### Description of the task
Down to the last line, reproduce the data that follows, but skip the pictures.

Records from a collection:
_ _ _ _ _

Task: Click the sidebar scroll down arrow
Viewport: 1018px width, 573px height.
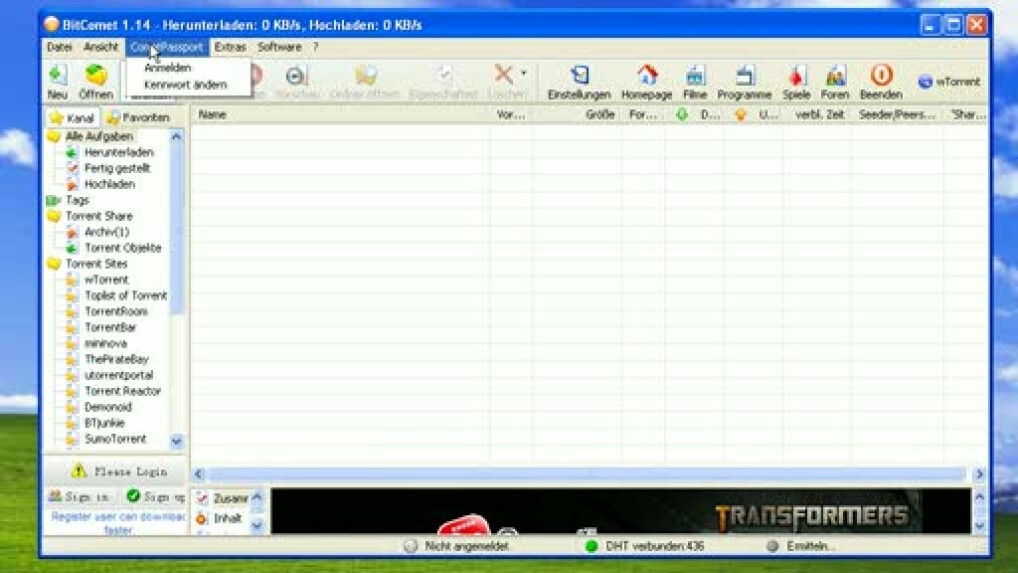Action: pos(177,440)
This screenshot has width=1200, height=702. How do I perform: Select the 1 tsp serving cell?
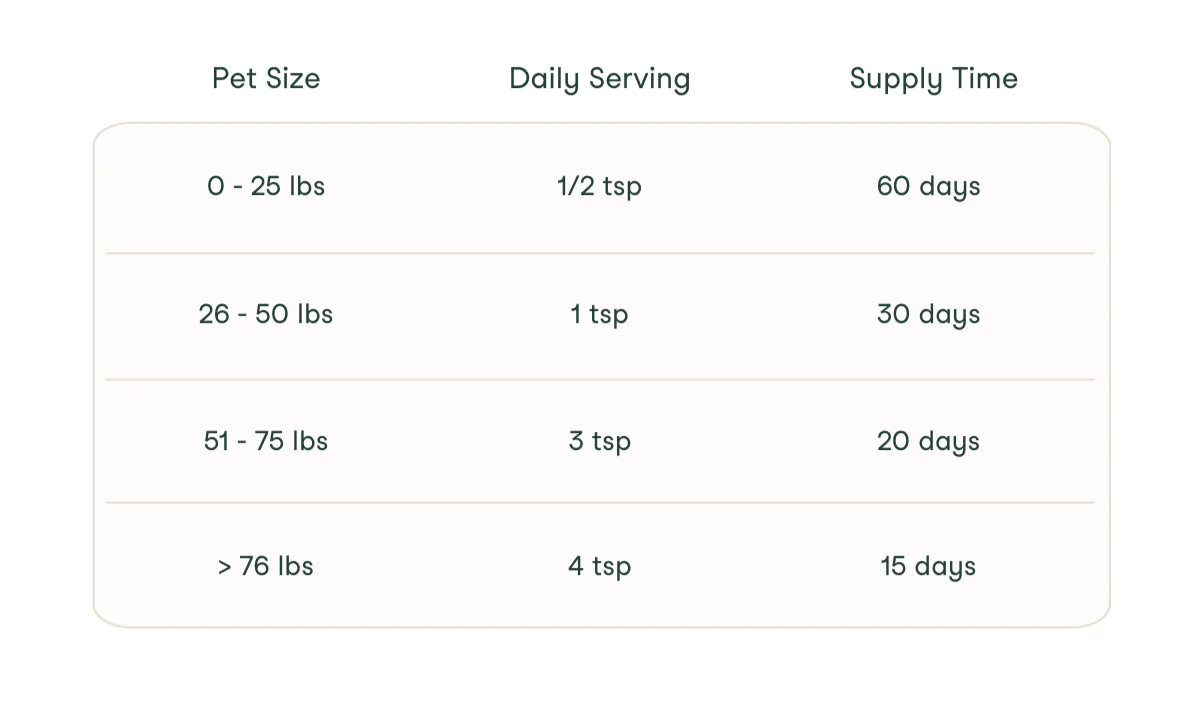(600, 315)
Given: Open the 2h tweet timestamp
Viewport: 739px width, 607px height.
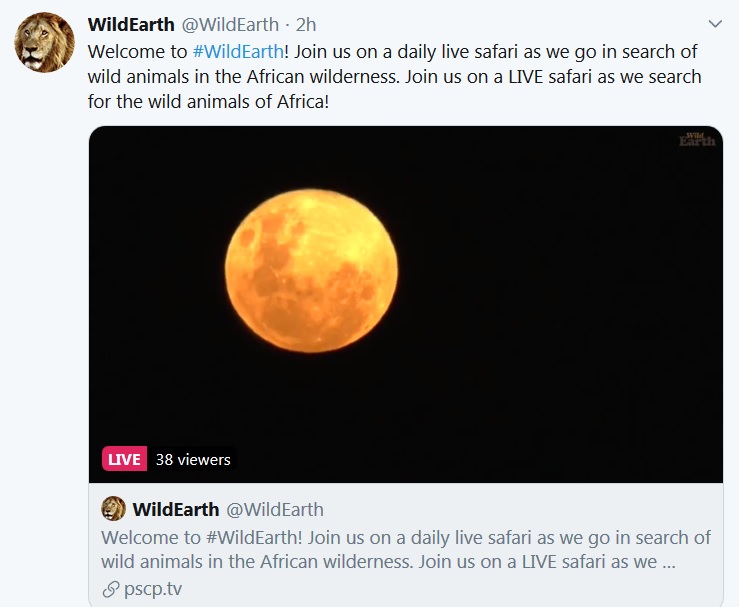Looking at the screenshot, I should tap(306, 25).
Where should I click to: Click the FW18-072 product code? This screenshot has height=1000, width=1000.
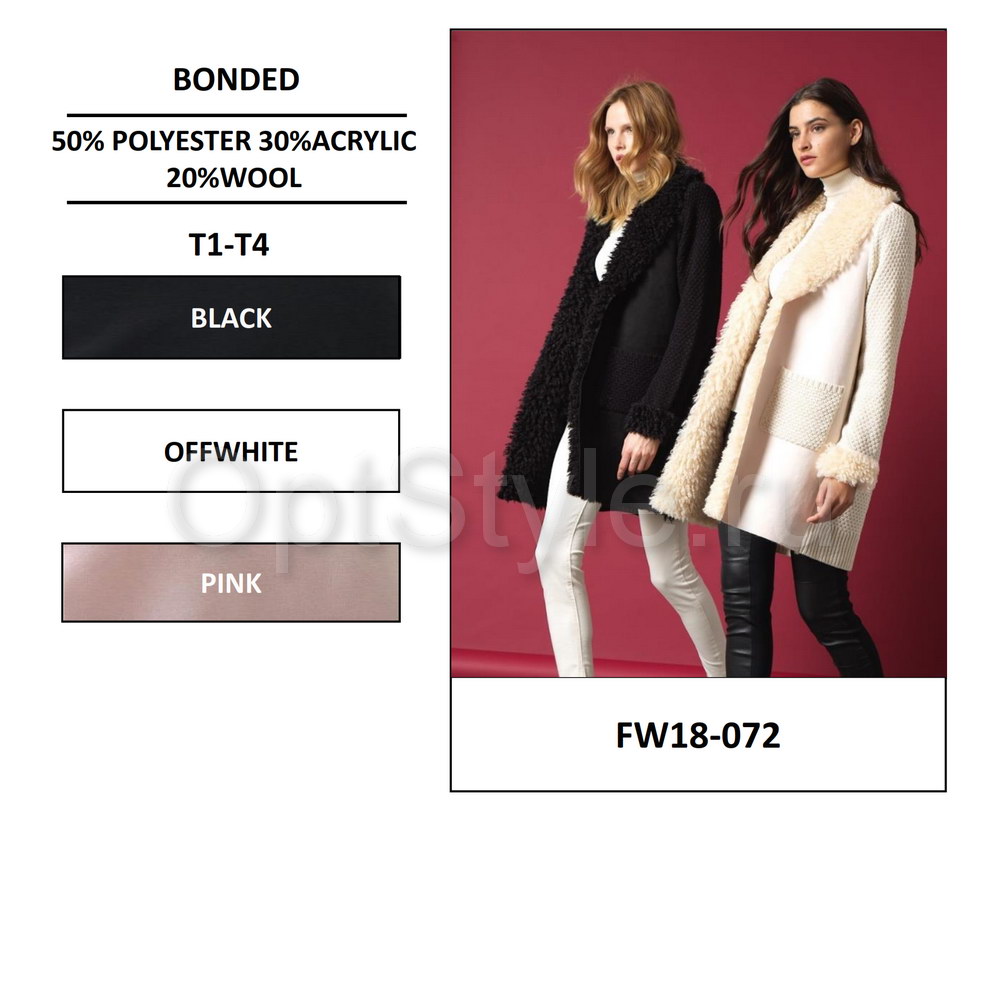698,735
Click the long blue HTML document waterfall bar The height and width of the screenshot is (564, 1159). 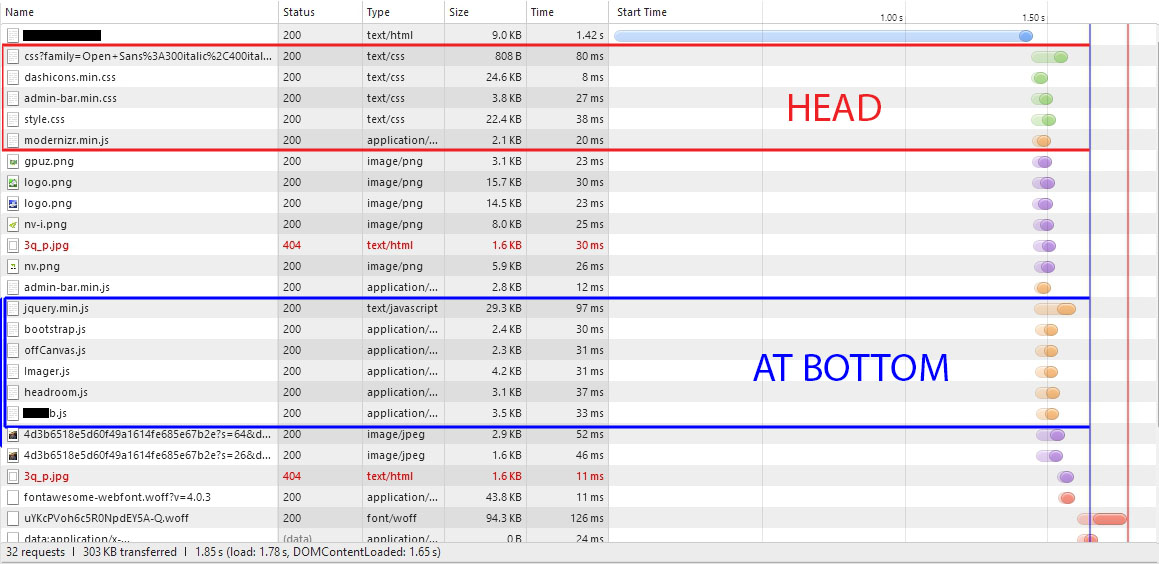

_ _ _ _ _

### Exercise solution
Task: Click the sidebar scroll down arrow
Viewport: 1018px width, 573px height.
Action: pos(177,440)
This screenshot has width=1200, height=702. How do I perform: Select the 1 tsp serving cell?
(600, 315)
Given: Open the 2h tweet timestamp
Viewport: 739px width, 607px height.
Looking at the screenshot, I should tap(306, 25).
Where should I click to: Click the FW18-072 product code? This screenshot has height=1000, width=1000.
698,735
Click the long blue HTML document waterfall bar The height and width of the screenshot is (564, 1159). 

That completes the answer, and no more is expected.